This Too Shall Pass
Dennis and Pat Landry had gone out for a relaxing ride in their pontoon boat on Bayou Corne, a stream that travels through Louisiana when they came across some unusual bubbles. They hadn’t done much about it or told anyone, because everyone living in that area thought it was just a leaky pipeline.
Boy, were they wrong. On August 3, 2012, the stream expanded to 325 feet across and hundreds of feet deep. The once stream, now sinkhole, could swallow 100 foot trees, consuming all the water from the closets, swamps, or rivers. Its biggest flaw was shooting methane up to the surface from hundreds of feet beneath the water. Mr. Landry claims he saw a glimpse of hell when looking into the sinkhole.
The small town of Bayou Corne will be changed by this sinkhole forever. Consisting of a mere 300 people, the town has now split into two groups: the hopeless, who have fled their homes and continuously blame the sinkhole on the government, and the second group, the hopeful, who sincerely believe the sinkhole will go away eventually and everything will go back to normal.
Now the sinkhole is roughly 25 acres across and will continue to grow until further notice. Day in and day out, it will gulp down trees taller than any building, brush as big as a car, and any home that stands in its way. Geologists are still wondering what this sinkhole could mean for the future and where it came from. Meanwhile, the town is evacuating to safer grounds, but some folks are struggling to sell their homes because nobody wants to buy a house that could potentially be swallowed up.
Many of the residents will find their backyards filled with bubbling methane gas due to Louisiana lying above a prehistoric ocean. Some believe the salty remains from the ocean have bubbled upwards underneath the Bayou Corne, thus explaining the bubbling waters.
The Napoleonville salt dome that lies near Bayou Corne is three miles long and a mile wide. It plummets up to 30,000 feet down to the ocean floor. Many locals will store propane, natural gas and butane gas in the dome. After many years they have, been able to hollow out the dome to 53 caverns.

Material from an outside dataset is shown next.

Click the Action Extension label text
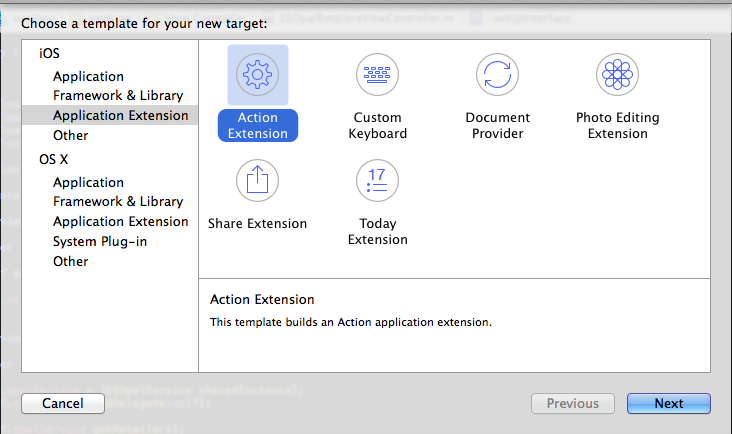The width and height of the screenshot is (732, 434). pyautogui.click(x=258, y=126)
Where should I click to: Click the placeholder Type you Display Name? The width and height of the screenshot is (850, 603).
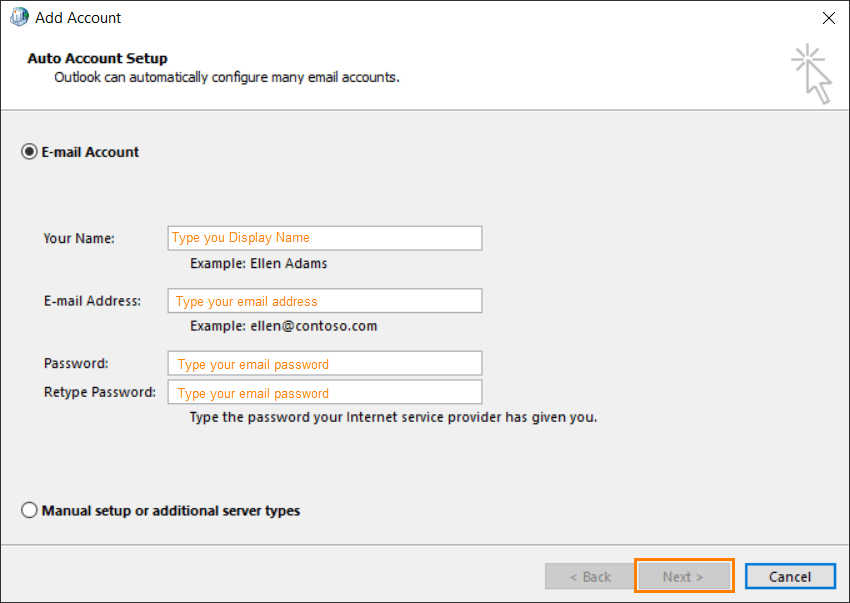238,238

Texas Brine Company sank a well into one of the caverns in 1982 that was 150 to 300 feet wide and four tenths of a mile deep. When the cavern filled up completely in 2011, the Texas Brine Company pumped fresh water into the cavern while sucking out the salt water simultaneously. TBC ended up shipping this out to the owner of that particular cavern, the Occidental Chemical Corporation.
Many lawsuits have surfaced from this happening in 2011 to the present day. Sometime since 2011 the wall had collapsed, the caverns started filling with rock and mud which dropped into the vacant space which let up the natural gas. While the gas was floating up all the surrounding rock was slipping down creating the sinkhole that is tearing this town apart.
Mr. Schaff is planning on moving out because he believes every time “You go in the swamp, and there are places where it’s coming up like boiling crawfish.”
People are hopeful, thanks to some geologists who claim the sinkhole will stop growing. They have hypothesized it will grow to 50 acres but are unsure how long that will take or if it will even stop when it reaches that goal. The state of Louisiana has come up with regulations on salt dome caverns for the future.
The Texas Brine Company has started to pump gas out of the layers in an effort to stop it from spreading. Bayou Core is covered in wells where pipelines will be laid to burn the methane off, thus putting an end to the sinkhole. This process could take years.
One of the largest areas containing methane sits right under Mr. Landry’s neighborhood. Surprisingly enough, only two families have decided to evacuate their home and reside someplace safe.
Due to many families staying in Mr. Landry’s neighborhood the anger has transferred over to Mr. Schaff’s neighborhood right across Route 70. It consists of trailer-style homes lying on a maze of roads. Here it is insanely quiet, there are no children playing in the road, no barking dogs and no cars bumping up and down the dirt roads going to and from work. Everywhere you look, there are “no trespassing” signs hung from front doors. What you won’t see is “for sale” signs. The residents here would be crazy to think they could sell their home in a time like this. Many of the residents in this neighborhood have moved to neighboring towns where they rent homes or apartments but still pay the mortgage on their homes in Bayou Corne.
The sinkhole is not just affecting the land and the surrounding town. It’s affecting everyone in the town and the neighboring towns. As a resident of Bayou Corne, you have two choices: to come together as a community, or flee the town and save yourself and your family.